Texte de lecture:
########################################

2. La persévérance dont parle le Philosophe ne modère pas des passions, mais consiste seulement en une certaine fermeté de la raison et de la volonté. Mais la persévérance en tant qu'on y voit une vertu, gouverne certaines passions : la crainte de la fatigue ou de l'échec dus à la longue durée. Aussi cette vertu réside-t-elle dans l'irascible, comme la force.
3. S. Augustin parle ici de la persévérance, non en tant qu'elle désigne un habitus vertueux, mais en tant qu'elle désigne l'acte de vertu continué jusqu'à la fin selon cette parole (Matthieu 24.13) : « Parce qu'il a persévéré jusqu'à la fin, il sera sauvé. » C'est pourquoi il serait contraire à la raison de persévérance ainsi entendue qu'on la perde, parce qu'alors elle ne durerait pas jusqu'à la fin.
Objections
1. On n'en voit pas, car la constance se rattache à la patience, on l'a dit plus haut. Mais la patience diffère de la persévérance, donc la constance ne se rattache pas à la persévérance.
2. La vertu concerne le bien difficile. Mais il ne semble pas difficile d'être constant dans les petites affaires, comme dans les grandes œuvres qui relèvent de la magnificence. Donc la constance se rattache plus à la magnificence qu'à la persévérance.
3. Si la constance se rattachait à la persévérance, elle ne semblerait différer en rien de celle-ci, parce que l'une et l'autre implique une certaine immobilité. Elles diffèrent pourtant, car Macrobe distingue la constance de la fermeté, par laquelle on entend la persévérance, comme on l'a dit. Donc la constance ne se rattache pas à la persévérance.
En sens contraire, on dit que quelqu'un est constant parce qu'il « se tient à » quelque chose (cum — stat). Or rester attaché ainsi appartient à la persévérance telle que la définit Andronicus? Donc la constance relève de la persévérance.

########################################

Section de données:

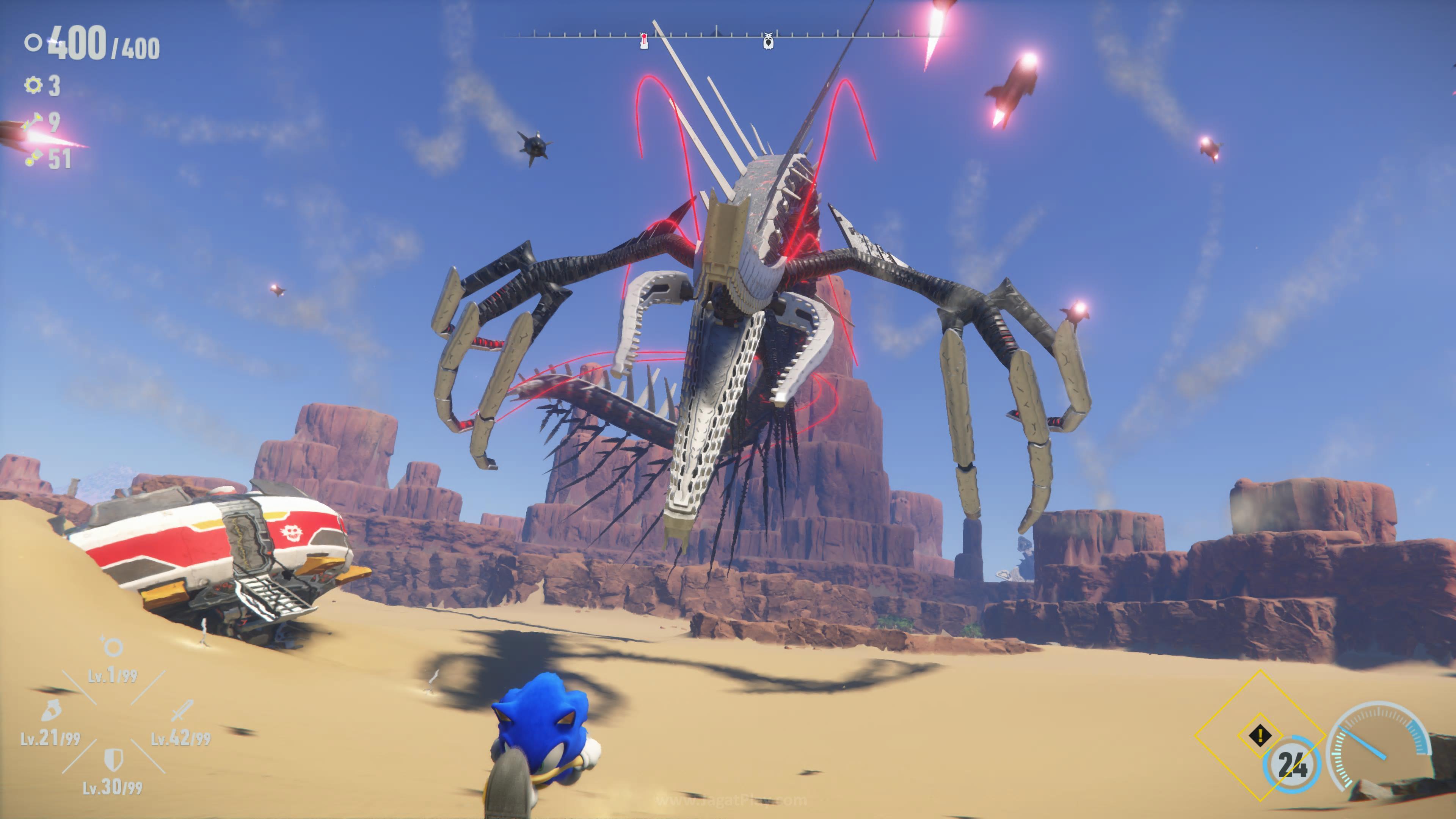Select the white owl-shaped compass marker
1456x819 pixels.
[767, 41]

########################################

Énoncé du problème 1: Imprimez le passage du texte sur la persévérance qui commence par « 3. Si la constance » et s'achève sur « dit. Donc la constance ne se rattache pas à la persévérance. ».
Énoncé du problème 2: D'après le texte sur la persévérance, quelles passions la persévérance gouverne-t-elle lorsqu'on y voit une vertu ?

Réponse correcte 1:
3. Si la constance se rattachait à la persévérance, elle ne semblerait différer en rien de celle-ci, parce que l'une et l'autre implique une certaine immobilité. Elles diffèrent pourtant, car Macrobe distingue la constance de la fermeté, par laquelle on entend la persévérance, comme on l'a dit. Donc la constance ne se rattache pas à la persévérance.

Réponse correcte 2: Elle gouverne la crainte de la fatigue ou de l'échec dus à la longue durée.